From watching how the two of you interact, your kids learn:
How you balance power; whether and how both partners can get their needs met
How openly you communicate; whether it’s okay to disagree or ask for what you need, or whether some things can never be spoken
How kindly you speak to one another; whether they should expect to be treated with gentleness and patience by their future partner
Whether you take each other’s concerns seriously; whether they should expect to be listened to in a relationship
How faithful you are to each other; whether commitments matter and whether partners can be trusted
How affectionate you are with each other; whether affection “should” be part of couple interactions
How playful and flirtatious you are together, which hints at the fun and joy that can be part of sex
All of this will affect their adult sex lives. If your relationship is distant, cold, or angry, they will internalize that as what marriages “should” look like (even if they consciously don’t want to follow in your path). If you treat each other well, that’s what they’ll expect in their own lives; they’ll reject possible partners who treat them poorly. If you subtly convey that physical connection is a pleasurable part of couple-hood, they’ll seek that in their own lives.

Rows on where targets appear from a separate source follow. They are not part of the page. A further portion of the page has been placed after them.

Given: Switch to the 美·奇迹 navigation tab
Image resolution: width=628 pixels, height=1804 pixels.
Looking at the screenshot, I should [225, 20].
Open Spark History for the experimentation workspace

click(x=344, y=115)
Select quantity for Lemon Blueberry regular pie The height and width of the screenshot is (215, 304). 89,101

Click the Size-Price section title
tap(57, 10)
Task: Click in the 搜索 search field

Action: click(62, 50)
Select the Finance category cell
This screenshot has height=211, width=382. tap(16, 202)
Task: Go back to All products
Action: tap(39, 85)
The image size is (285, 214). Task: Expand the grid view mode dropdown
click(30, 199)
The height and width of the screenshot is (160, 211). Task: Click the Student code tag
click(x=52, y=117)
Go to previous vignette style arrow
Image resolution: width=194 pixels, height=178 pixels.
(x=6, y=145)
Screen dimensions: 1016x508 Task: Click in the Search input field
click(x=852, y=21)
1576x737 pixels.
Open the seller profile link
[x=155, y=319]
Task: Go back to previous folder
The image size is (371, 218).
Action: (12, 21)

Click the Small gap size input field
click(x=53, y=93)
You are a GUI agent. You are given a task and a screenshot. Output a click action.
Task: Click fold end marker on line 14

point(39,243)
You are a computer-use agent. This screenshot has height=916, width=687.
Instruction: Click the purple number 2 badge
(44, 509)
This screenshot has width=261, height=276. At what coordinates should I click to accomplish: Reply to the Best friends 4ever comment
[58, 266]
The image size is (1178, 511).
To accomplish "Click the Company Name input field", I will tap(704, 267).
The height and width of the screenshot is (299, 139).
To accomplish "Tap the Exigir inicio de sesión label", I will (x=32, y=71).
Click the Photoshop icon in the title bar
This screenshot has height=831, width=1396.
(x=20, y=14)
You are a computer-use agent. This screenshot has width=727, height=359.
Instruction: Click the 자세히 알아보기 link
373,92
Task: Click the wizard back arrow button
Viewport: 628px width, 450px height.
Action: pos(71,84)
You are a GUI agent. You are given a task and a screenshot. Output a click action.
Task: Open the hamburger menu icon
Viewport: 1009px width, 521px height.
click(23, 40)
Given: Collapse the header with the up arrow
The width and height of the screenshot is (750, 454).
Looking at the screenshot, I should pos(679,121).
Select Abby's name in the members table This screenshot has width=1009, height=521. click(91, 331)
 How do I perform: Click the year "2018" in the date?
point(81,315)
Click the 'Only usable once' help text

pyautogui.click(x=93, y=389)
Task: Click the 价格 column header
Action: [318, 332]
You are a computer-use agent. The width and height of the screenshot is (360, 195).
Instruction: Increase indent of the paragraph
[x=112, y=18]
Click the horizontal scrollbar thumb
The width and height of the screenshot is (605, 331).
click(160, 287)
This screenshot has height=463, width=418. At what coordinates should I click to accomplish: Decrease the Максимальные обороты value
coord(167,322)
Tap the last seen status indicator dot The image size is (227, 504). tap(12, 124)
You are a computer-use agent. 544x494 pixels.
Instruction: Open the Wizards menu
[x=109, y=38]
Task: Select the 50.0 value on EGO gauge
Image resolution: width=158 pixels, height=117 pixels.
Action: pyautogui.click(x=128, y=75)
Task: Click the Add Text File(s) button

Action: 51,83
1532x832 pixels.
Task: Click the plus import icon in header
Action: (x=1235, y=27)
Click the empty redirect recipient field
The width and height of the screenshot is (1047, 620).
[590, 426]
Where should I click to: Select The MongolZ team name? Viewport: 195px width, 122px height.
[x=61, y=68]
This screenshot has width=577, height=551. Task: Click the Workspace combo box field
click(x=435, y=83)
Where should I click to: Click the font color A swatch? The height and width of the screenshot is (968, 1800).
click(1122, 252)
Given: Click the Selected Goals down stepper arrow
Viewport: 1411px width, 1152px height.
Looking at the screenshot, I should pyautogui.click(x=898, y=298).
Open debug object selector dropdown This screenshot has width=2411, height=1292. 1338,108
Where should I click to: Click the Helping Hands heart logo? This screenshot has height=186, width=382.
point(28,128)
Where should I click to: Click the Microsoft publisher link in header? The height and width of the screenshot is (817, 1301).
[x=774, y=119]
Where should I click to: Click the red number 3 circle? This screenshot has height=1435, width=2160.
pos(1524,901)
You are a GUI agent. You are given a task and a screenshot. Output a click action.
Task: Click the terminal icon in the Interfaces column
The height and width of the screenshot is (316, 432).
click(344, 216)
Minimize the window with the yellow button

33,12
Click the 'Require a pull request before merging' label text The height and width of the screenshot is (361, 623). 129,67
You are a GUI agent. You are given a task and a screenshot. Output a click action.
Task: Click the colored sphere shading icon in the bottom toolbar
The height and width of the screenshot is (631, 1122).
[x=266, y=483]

As some young adults commented in my survey:
“My parents set a pretty solid role model for a healthy relationship. Learning by watching them has shown me what I need, deserve, and want out of a partner.”
“They made sure to tell me that I could talk to them about anything at any time—and this was true! Neither of them were good examples of a relationship, but that was a lesson in and of itself about how difficult and real stuff like that can be. They tried to instill a sense of self-respect, which is important especially for girls.”
“I like that their example made me a more considerate lover. They were very affectionate with each other.”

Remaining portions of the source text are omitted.